Jetzt schuf er sich Netzwerke und nahm etwa an den berühmten Jagdgesellschaften des Rüstungslobbyisten Alfons Mensdorff-Pouilly teil, der unter anderem für Motorola tätig war. Wenig später kam Strasser erstmals in ärgere Probleme: Bei der Vergabe des Behördenfunknetzes bootete er ein Konsortium von Raiffeisen und Siemens aus und gab Motorola, Alcatel und Telekom den Vorzug. Bei der Telekom operierte bereits Peter Hochegger, der später noch öfter seine Wege kreuzen sollte.

Die Neuauflage von Schwarz-Blau erwies sich für ihn als Sackgasse. 2004 peilte er den Posten eines EU-Kommissars an. Daraus wurde nichts. Im Gegenteil. Parteiobmann Wolfgang Schüssel entzog ihm auch noch die Koordinierungsagenden für die Koalition, Strasser erklärte seinen Rücktritt. Nun wollte er sich in der Wirtschaft beweisen. Ehemalige Kabinettsmitarbeiter von Strasser hatten sich schon im weiten Feld des Beratungs- und Konsulentengeschäfts posi­tioniert. Als Gesellschafter und Geschäftsführer von Töchtern bei Vienna Capital Partners (VCP) traf Strasser auf seinen Kabinettschef Christoph Ulmer, ein anderer, Thomas Zach, hievte ihn in den Aufsichtsrat der Staatsdruckerei.

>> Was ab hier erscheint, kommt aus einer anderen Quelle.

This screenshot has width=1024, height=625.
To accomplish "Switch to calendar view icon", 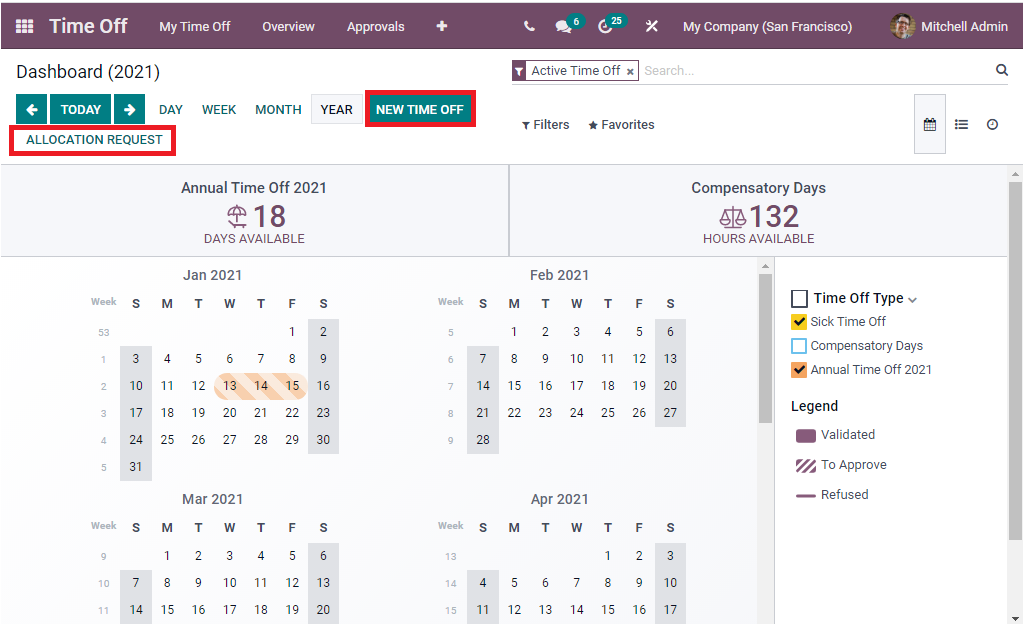I will (x=929, y=124).
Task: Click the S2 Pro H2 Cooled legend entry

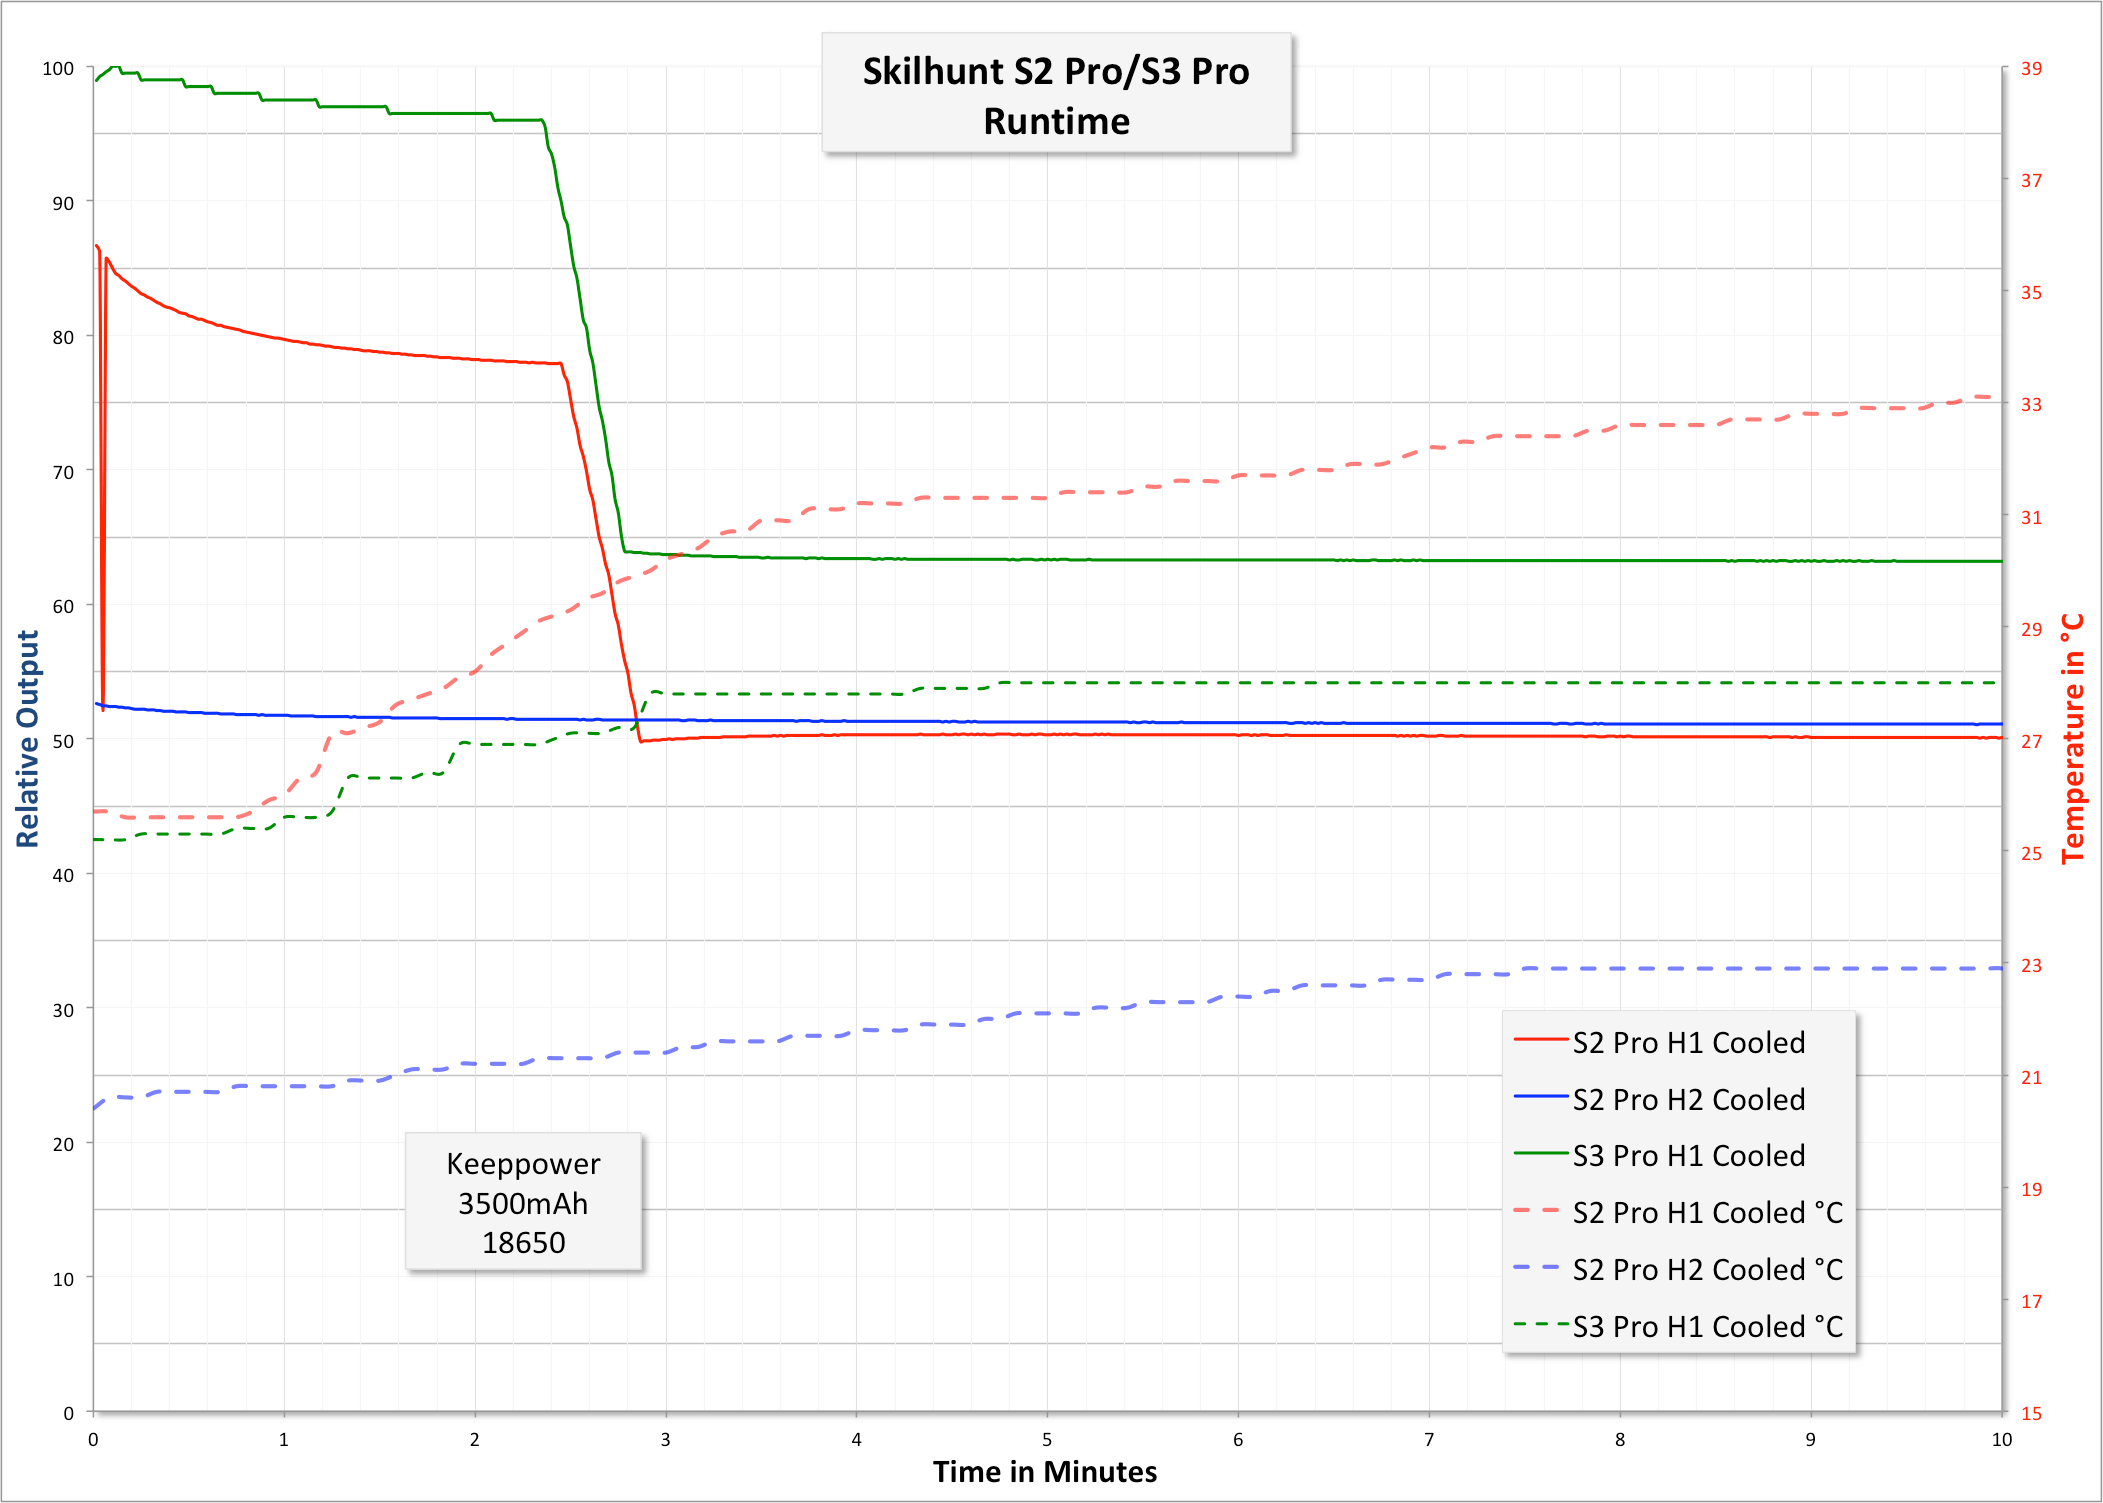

Für Strassers Auftraggeber war nicht seine Expertise von Bedeutung, sondern die Tatsache, dass ein ehemaliger Innenminister in den früheren Ostblockländern, vor allem in Russland, die Geschäftsanbahnung vornahm. In jenen Jahren machte Strasser nach eigenen Angaben „gutes Geld“. Vermutlich glaubte er selbst, er habe seinen wirtschaftlichen Erfolg der eigenen Tüchtigkeit zu verdanken. Welche Selbsttäuschung.

Strassers geschäftliche Umtriebe waren der Parteiführung bekannt, als sie Strasser im Frühjahr 2009 dem erfahrenen, jedoch biederen EU-Parlamentarier Othmar Karas vorzogen und ihn zum Spitzenkandidaten bestimmte. Sein „hoher Bekanntheitsgrad“ sei ausschlaggebend gewesen, hieß es damals.

Karas bekam 113.000 Vorzugsstimmen – ein Signal, dass die Parteibasis mit der Strasser-Kandidatur zutiefst unzufrieden war. Im Europaparlament führte Strasser, obwohl Delegationsleiter, ein Eigenleben. Keiner der konservativen EU-Abgeordneten kann heute genau sagen, was ihr Fraktionschef wirklich trieb. Zwischen Strasser und Karas wurde kaum ein Wort gewechselt.

Auch nach den peinlichen Enthüllungen fehlt es Strasser an Einsehen. In einem Telefonat mit profil gab er sich vergangene Woche unbeeindruckt, schwadronierte vom großen Zuspruch, den er per E-Mail erhalte, und verlor sich in seiner Scheinwelt. Dass er in Wahrheit ein Hassobjekt wurde, vergräbt er wohl tief in sich.

„Jagd auf Strasser kann losgehen!“, titelte am Freitag die „Kronen Zeitung“. Das System, dessen Teil Strasser war, schlägt zurück.